TEXT FOR ANALYSIS:
┌──

Moreover, even within the narrow limits that he sets himself, Professor Dilks’s study seems to me in various ways deficient. His idyllic descriptions of Chamberlain’s closeknit family life do not fully harmonise with Mrs Chamberlain’s depressions and nervous breakdown, nor with the fact that his children often never saw their parents from one week’s end to another. His chapters on the Ministry of Health take no account of recent historical writing on inter-war social policy, much of which centres on Chamberlain as an important and highly controversial figure. Frequent reference is made to Chamberlain’s financial difficulties, but we get no clear picture of his sources of income, nor of their volume. (There are hints of extravagance and financial incompetence: Chamberlain in the early 1920s had a house in Eaton Square and a country home in Birmingham, but relied on his spinster sisters to pay for family holidays. To raise extra cash in 1923 he was reduced to writing for Harmsworth’s Encyclopedia – though Feiling reveals that a year or so before he had spent the whole of the proceeds from selling the island of Andros on buying one French cabinet.) His business activities, particularly in Hoskins’s and Elliott’s Metal Company, are very sketchily dealt with, and although Dilks denies that Chamberlain should be seen primarily as a ‘business’ politician, it is impossible to judge whether this is true without a more rigorous analysis of the business aspects of his life.

└──

EXERCISE GOAL:
Answer these questions about the review of Dilks's study of Chamberlain:
1. His chapters on which ministry are said to ignore recent historical writing, and on what subject is that writing?
2. What did Chamberlain write for in 1923 to raise extra cash?
3. According to Feiling, what did Chamberlain spend the proceeds from selling the island of Andros on?

PROVIDED RECORDS:
┌──

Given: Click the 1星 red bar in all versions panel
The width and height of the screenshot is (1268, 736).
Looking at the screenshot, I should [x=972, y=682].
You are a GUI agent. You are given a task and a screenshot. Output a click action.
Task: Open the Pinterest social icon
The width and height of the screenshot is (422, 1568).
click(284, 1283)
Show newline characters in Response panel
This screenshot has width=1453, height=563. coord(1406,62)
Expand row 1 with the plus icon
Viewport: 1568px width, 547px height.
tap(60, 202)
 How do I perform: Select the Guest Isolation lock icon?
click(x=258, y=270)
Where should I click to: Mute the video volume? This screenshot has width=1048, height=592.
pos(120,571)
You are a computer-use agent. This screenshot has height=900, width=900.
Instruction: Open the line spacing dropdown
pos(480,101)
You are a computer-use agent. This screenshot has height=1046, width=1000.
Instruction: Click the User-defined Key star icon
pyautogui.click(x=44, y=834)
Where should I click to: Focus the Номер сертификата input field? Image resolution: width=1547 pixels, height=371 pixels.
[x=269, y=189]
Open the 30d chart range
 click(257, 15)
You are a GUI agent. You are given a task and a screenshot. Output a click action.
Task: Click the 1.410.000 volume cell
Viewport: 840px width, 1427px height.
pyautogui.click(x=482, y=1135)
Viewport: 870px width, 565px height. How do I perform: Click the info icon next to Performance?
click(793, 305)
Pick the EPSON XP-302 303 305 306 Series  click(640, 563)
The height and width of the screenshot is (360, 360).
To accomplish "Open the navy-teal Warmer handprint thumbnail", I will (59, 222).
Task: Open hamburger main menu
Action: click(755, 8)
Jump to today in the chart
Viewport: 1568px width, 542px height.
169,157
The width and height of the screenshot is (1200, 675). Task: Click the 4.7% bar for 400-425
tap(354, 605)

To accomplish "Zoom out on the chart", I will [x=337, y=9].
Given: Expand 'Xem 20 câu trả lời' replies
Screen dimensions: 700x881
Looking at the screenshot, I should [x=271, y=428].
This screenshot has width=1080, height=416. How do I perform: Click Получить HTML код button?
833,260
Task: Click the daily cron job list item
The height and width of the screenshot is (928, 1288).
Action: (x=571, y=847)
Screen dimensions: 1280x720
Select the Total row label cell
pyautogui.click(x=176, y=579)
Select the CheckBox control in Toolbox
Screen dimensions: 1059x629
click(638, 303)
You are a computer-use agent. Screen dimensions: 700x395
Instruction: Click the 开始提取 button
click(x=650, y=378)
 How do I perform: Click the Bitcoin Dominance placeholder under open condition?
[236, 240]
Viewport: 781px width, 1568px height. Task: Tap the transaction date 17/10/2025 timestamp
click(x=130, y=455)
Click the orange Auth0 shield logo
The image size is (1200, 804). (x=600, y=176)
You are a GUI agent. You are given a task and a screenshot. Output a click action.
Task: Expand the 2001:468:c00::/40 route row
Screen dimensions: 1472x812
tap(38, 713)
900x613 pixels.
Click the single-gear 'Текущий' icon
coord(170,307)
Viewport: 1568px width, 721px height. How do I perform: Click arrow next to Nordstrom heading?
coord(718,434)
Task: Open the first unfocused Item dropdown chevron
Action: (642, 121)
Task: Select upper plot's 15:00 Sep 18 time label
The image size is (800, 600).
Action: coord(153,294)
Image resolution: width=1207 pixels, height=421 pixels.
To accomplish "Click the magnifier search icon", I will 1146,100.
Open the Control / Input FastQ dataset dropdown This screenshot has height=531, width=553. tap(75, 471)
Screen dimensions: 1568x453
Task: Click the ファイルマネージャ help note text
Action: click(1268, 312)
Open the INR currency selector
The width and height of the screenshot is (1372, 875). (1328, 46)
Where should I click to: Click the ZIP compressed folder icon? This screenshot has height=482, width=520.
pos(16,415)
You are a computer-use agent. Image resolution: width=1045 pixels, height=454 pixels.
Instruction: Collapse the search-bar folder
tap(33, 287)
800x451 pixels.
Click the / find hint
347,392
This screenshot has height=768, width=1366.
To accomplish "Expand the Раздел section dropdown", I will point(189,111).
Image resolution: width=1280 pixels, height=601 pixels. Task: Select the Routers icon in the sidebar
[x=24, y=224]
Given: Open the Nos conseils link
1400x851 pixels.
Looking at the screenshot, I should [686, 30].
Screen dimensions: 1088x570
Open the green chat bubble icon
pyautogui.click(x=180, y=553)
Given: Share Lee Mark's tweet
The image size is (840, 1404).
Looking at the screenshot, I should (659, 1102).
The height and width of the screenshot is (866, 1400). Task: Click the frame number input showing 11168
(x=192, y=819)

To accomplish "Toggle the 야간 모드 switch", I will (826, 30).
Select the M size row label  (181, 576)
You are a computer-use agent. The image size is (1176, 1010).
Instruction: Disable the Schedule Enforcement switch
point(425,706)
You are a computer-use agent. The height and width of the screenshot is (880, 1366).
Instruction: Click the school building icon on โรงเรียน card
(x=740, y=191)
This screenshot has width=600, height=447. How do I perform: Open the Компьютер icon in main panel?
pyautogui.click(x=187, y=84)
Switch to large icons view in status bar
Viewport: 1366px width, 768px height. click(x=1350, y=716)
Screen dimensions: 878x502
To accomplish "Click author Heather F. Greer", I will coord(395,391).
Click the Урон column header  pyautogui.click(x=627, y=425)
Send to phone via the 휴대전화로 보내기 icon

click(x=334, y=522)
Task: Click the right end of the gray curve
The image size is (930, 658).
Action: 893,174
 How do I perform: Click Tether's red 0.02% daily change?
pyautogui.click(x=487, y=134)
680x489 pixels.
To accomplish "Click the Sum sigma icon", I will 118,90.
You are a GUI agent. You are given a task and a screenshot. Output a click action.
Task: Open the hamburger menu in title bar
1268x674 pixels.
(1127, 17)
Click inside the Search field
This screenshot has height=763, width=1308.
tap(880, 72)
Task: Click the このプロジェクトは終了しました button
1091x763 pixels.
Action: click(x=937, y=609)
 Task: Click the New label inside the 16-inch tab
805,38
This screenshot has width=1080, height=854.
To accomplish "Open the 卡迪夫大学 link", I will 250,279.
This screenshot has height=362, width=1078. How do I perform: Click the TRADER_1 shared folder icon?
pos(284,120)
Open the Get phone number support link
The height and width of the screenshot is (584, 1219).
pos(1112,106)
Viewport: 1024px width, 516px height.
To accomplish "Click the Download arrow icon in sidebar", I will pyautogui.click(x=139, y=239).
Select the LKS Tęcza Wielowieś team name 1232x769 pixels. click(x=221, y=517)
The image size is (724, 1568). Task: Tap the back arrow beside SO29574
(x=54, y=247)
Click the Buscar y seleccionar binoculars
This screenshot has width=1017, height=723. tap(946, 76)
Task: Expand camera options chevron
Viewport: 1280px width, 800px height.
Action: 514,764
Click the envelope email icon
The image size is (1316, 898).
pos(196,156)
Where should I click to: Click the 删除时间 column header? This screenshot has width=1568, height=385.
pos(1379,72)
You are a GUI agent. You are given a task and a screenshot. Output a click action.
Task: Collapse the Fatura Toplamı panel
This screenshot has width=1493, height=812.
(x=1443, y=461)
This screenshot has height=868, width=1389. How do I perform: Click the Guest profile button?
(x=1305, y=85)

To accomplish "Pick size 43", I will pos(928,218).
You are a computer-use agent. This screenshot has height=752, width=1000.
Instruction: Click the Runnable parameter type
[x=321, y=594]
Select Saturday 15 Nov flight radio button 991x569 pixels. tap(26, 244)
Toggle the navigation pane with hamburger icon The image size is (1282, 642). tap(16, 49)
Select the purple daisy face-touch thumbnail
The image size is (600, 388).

└──

COMPLETED TASK:
1. The Ministry of Health; inter-war social policy.
2. Harmsworth's Encyclopedia.
3. One French cabinet.